Mother Jones
Yesterday Ben Bernanke kinda sorta said that the Fed might taper off its bond buying program slightly earlier than expected. Maybe. Naturally, markets went nuts. I ignored it, because I figured it was just Wall Street doing what Wall Street does: panicking over everything. Either that or the robots that do most of the trading were engaged in a few trillion epic microsecond battles. But it would all settle down before long.
As it turns out, investors might have been reacting to bad news out of China as much as they were to Bernanke. Who knows? In any case, stock markets fell, interest rates rose, and commodity prices dropped. No surprise there. But Neil Irwin points out something else: inflation expectations plummeted. Not right away, though. Not until this morning, when five-year inflation expectations dropped sharply from 1.86 percent to 1.76 percent.

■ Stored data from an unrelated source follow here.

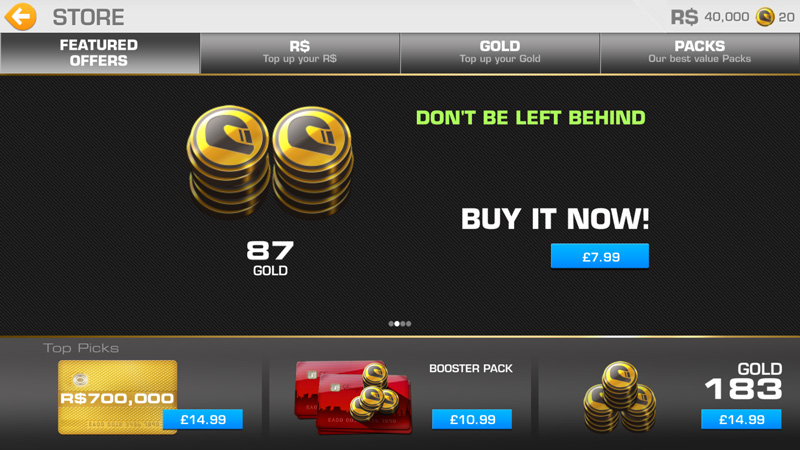Select the last carousel page dot
Viewport: 800px width, 450px height.
point(409,323)
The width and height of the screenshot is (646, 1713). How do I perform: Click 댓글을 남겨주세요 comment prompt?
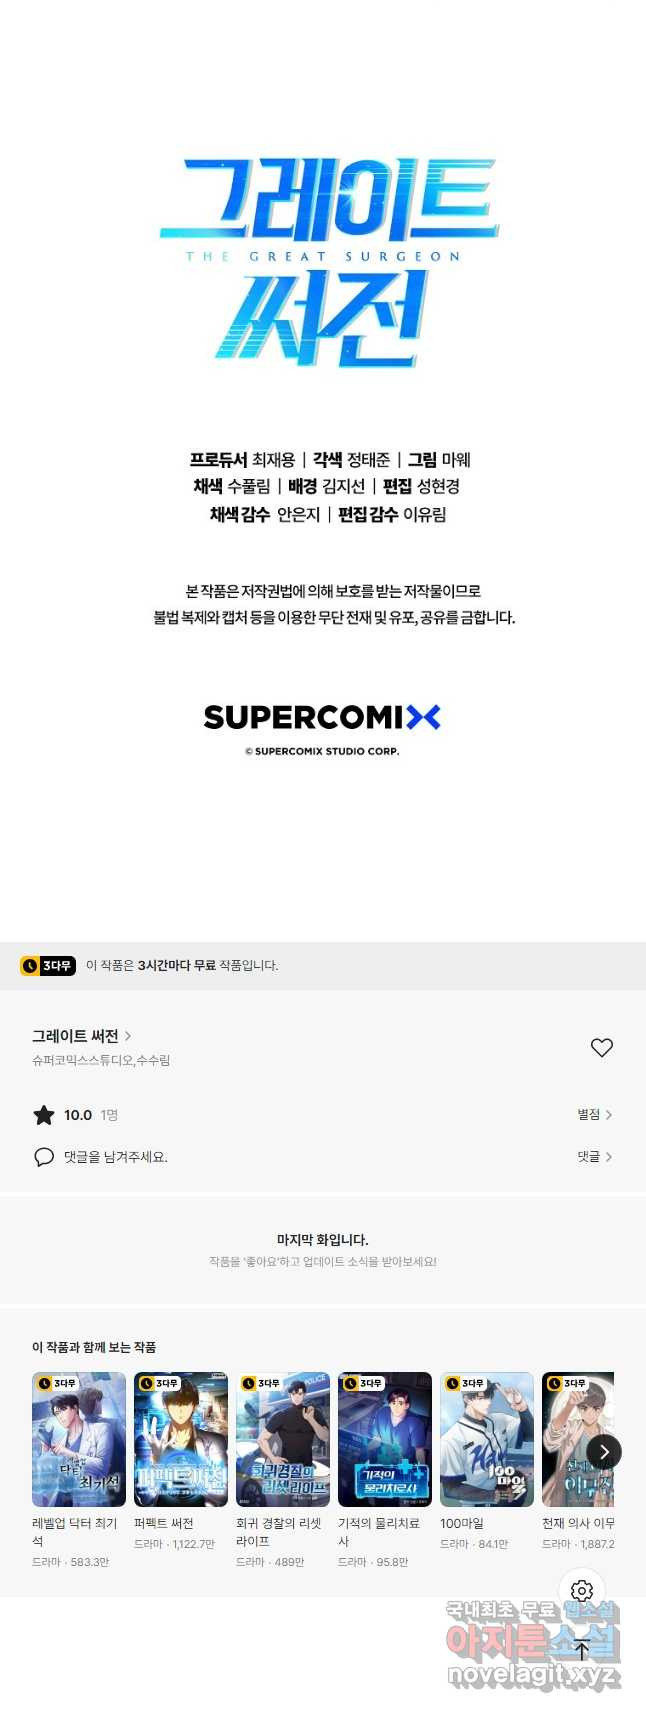pos(116,1157)
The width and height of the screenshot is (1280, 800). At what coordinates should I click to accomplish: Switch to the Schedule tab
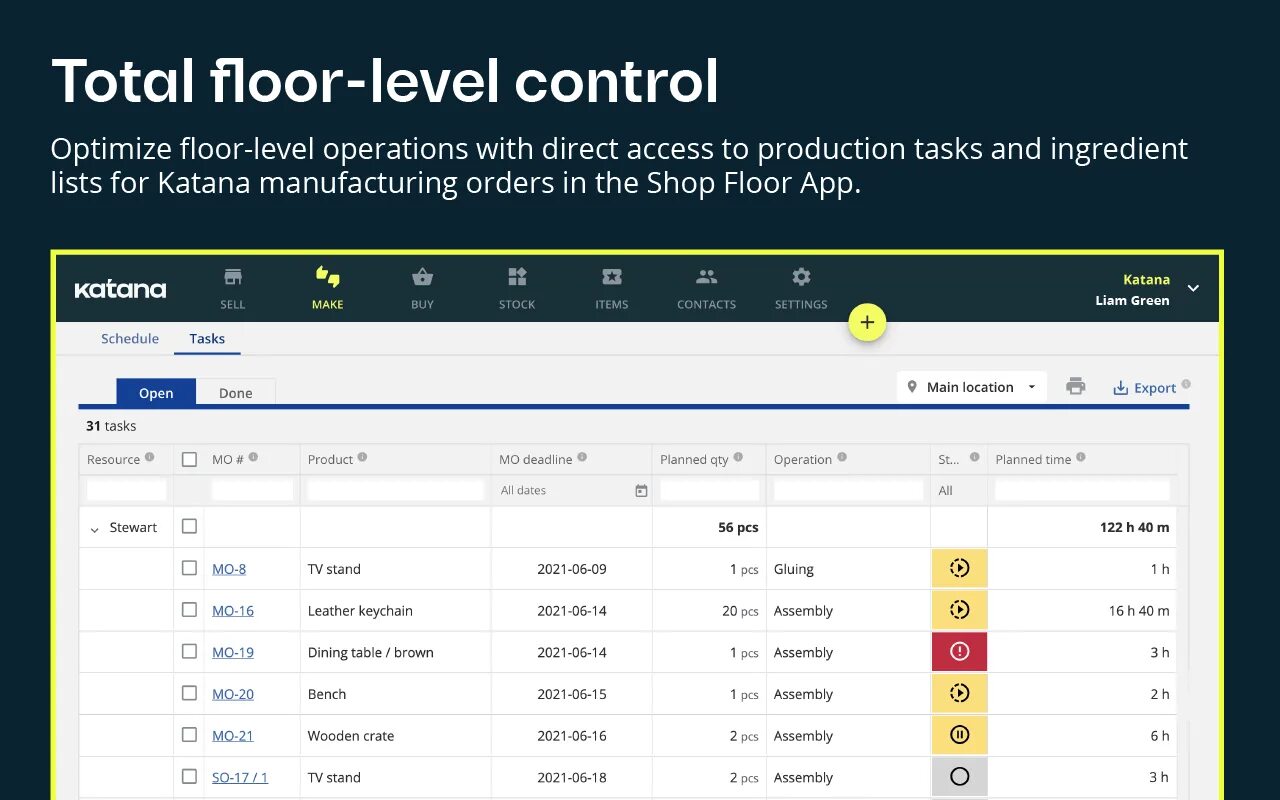coord(129,338)
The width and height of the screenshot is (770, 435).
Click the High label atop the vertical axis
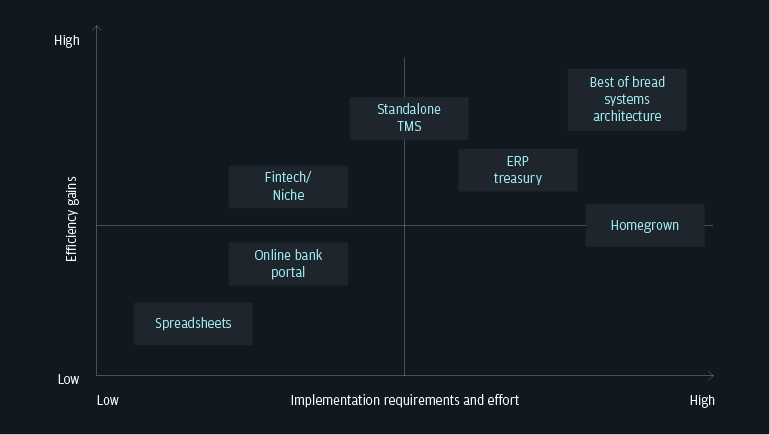coord(67,41)
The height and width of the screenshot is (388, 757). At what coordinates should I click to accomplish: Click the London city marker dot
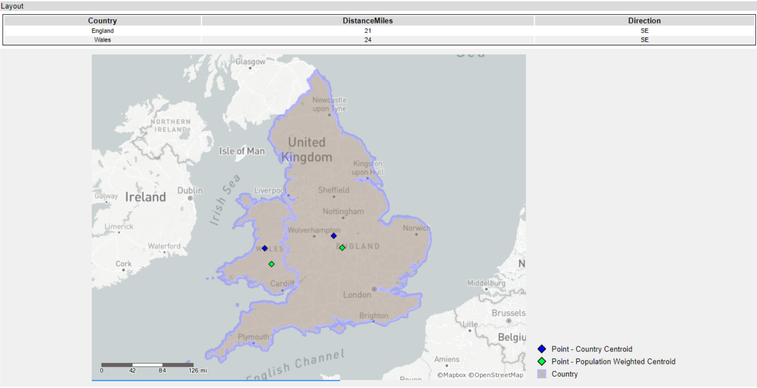(374, 289)
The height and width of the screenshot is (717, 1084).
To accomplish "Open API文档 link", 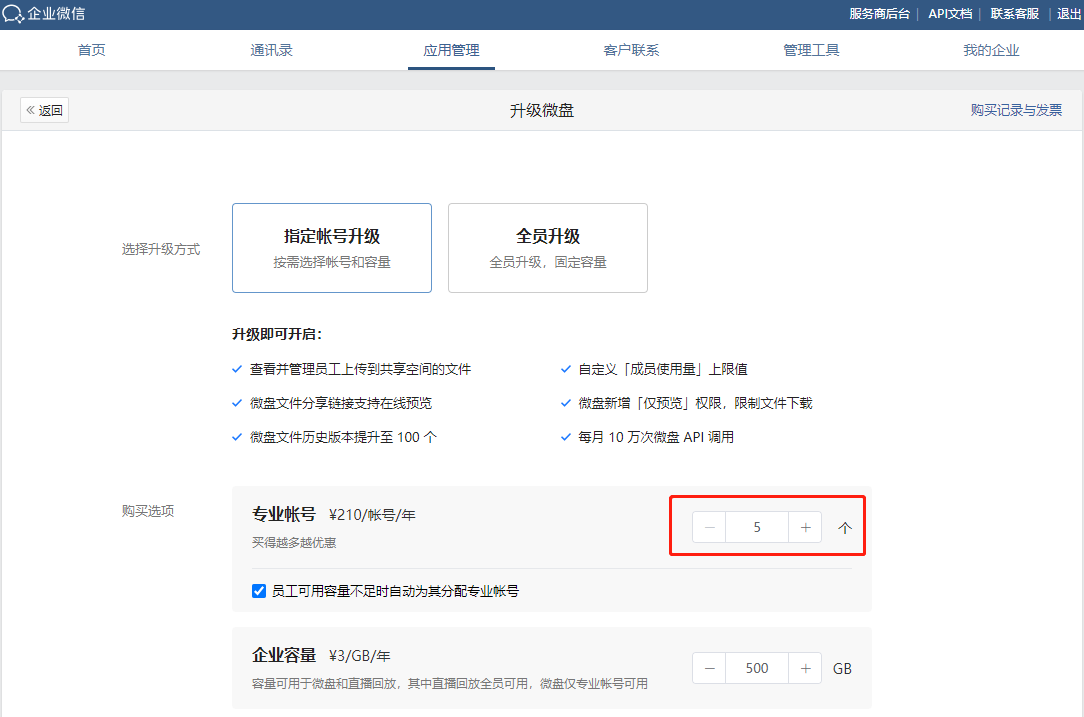I will [949, 14].
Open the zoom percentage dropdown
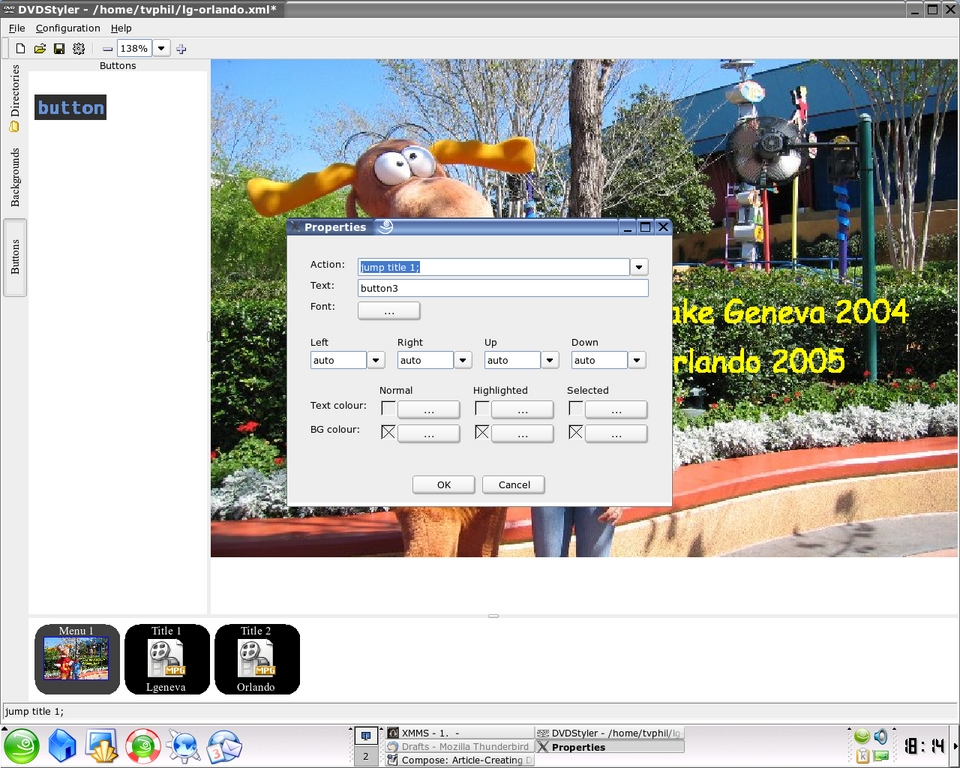Screen dimensions: 960x768 click(x=161, y=48)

So what caused this? If it were Bernanke, it would have happened yesterday. Is it generalized fear that the slowdown in China is going to hurt the global economy, which will lead to lower inflation in the U.S.? A reaction to the rise of the dollar? It’s puzzling—and the size of the drop is puzzlingly large and sharp. What’s worse, the Keynesians and the market monetarists are sure to provide us with diametrically opposite explanations of why this happened, which will keep us all even more puzzled.
But that said, current inflation is under control and inflationary expectations—for whatever reason—are obviously pretty firmly under control too. This is exactly the opposite of what we want, so it’s bad news no matter what the reason.